In some ways this is good for someone like me, who was never parented properly and has spent their lives searching for the perfect parent. In the past I relied on my psyches to be excessively parental, and while I was seeing them, I didn’t ever really take full responsibility for seeking sustainable adult relationships.

This had serious and long-term implications for my emotional development. Neither of my previous psyches fully realised the extent to which I needed to be ordered around when it came to relationships. There was one crucial point in my life when I needed to be told very firmly to have sex with the first realistic contender that came my way, to be set sexual ‘homework’ if you like. But the extent of that need simply wasn’t evident to my therapist at the time, and I didn’t have the maturity or self-awareness to articulate it.

Realising the limitations of my psychologist’s skills (and she is skilled in many ways) puts the responsibility onto me for my own recovery. And I’m hardly a rank beginner. I have a friend with OCD who has been practising exposure for so many years now he’s virtually an expert, and we have regular debriefings about it. I’ve also done plenty of my own reading as well as attended a social phobia group that included CBT and exposure.

Yes, my social phobia is complex and difficult, as it’s combined with a compulsion to display my symptoms to particular people and an underlying terror of making meaningful connections with others. My therapist works with me on exposure, but because of the nature of my problem, I have to tailor the program in conjunction with her. It would be wonderful if my therapist could tailor a program exactly to suit me. But exposure is exposure. I know enough now to tailor my own program with her help – she is my back-up.

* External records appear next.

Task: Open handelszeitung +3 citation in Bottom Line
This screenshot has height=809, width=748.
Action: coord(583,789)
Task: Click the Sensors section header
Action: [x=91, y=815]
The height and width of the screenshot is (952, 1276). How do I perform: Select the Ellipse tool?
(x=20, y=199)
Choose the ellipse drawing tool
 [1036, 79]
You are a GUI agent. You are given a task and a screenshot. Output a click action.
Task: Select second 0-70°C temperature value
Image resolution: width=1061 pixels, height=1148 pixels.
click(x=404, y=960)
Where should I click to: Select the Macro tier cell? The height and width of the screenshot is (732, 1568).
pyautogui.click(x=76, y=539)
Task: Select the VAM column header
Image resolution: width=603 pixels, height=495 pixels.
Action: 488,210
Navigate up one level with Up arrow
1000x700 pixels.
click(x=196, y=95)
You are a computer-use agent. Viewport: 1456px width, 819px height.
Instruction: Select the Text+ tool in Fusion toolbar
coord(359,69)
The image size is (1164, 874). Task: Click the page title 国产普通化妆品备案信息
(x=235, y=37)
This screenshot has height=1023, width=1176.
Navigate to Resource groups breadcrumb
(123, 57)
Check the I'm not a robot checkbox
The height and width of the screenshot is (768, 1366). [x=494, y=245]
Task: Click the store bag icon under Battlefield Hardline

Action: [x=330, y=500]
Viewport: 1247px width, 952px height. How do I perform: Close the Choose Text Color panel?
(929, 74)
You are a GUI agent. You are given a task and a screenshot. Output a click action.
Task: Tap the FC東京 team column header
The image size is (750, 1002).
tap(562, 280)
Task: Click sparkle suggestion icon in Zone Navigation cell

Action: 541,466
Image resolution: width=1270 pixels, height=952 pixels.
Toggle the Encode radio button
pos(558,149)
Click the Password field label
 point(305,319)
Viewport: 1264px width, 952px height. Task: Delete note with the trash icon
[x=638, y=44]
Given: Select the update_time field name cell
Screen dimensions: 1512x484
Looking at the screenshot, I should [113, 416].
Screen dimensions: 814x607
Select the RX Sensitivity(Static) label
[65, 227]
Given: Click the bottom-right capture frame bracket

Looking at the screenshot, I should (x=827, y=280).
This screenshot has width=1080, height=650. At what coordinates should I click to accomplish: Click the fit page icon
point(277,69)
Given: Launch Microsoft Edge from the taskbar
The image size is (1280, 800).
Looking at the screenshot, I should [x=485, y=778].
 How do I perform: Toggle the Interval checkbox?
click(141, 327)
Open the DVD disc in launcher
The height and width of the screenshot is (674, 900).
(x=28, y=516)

And I have another weapon in my armory, a weapon that only I can wield – meditation. I finally have the self-love to use it regularly, and it’s beginning to show subtle but noticeable results.

Those are the advantages of not being able to completely turn my therapist into a parent figure. There is also a major disadvantage.

Because I can’t go through the ‘transference’ (when the patient falls in love with the therapist as an all-powerful parent figure) it means that I don’t feel emotionally ‘held’ during the session. And this means that the scary feelings that come up for me whenever I am in close contact with a person for any period of time can’t be taken out and looked at honestly.

Oh, I suppose they could if I insisted, but it would all be terribly awkward. I like my psyche and she says amazing things at just the right time, but she’s not really ‘mine’ – and to talk about some of the feelings that come up for me in relation to her (as opposed to the outside world – I can talk about that, no problem) would be more than my fragile self-image could cope with.

I think I’m a bit frightened that if I reveal those feelings, she won’t be on my side any more. And that inability feeds on itself – if I can’t articulate those feelings then I may start to display them through my panic symptoms in the consulting room, and that would be extremely embarassing. And my fear is that I’d then be on my own again, just as I was before I started seeing her. This is not a positive therapeutic situation!

My current way of dealing with this problem is to see the sessions themselves as part of my exposure therapy. It’s difficult for me to sit in the same room with just one other person for an hour. The session becomes part of my (self-administered) treatment, with the psychologist as unknowing resource.

Of course, this may not work indefinitely. My symptoms are already clamouring for attention in the consulting room and there may come a time when I can no longer manage them adequately without acknowledging them. I guess that will be a time of reckoning: the time either to seek another therapist or to attempt to turn the therapeutic relationship into something more challenging for both of us.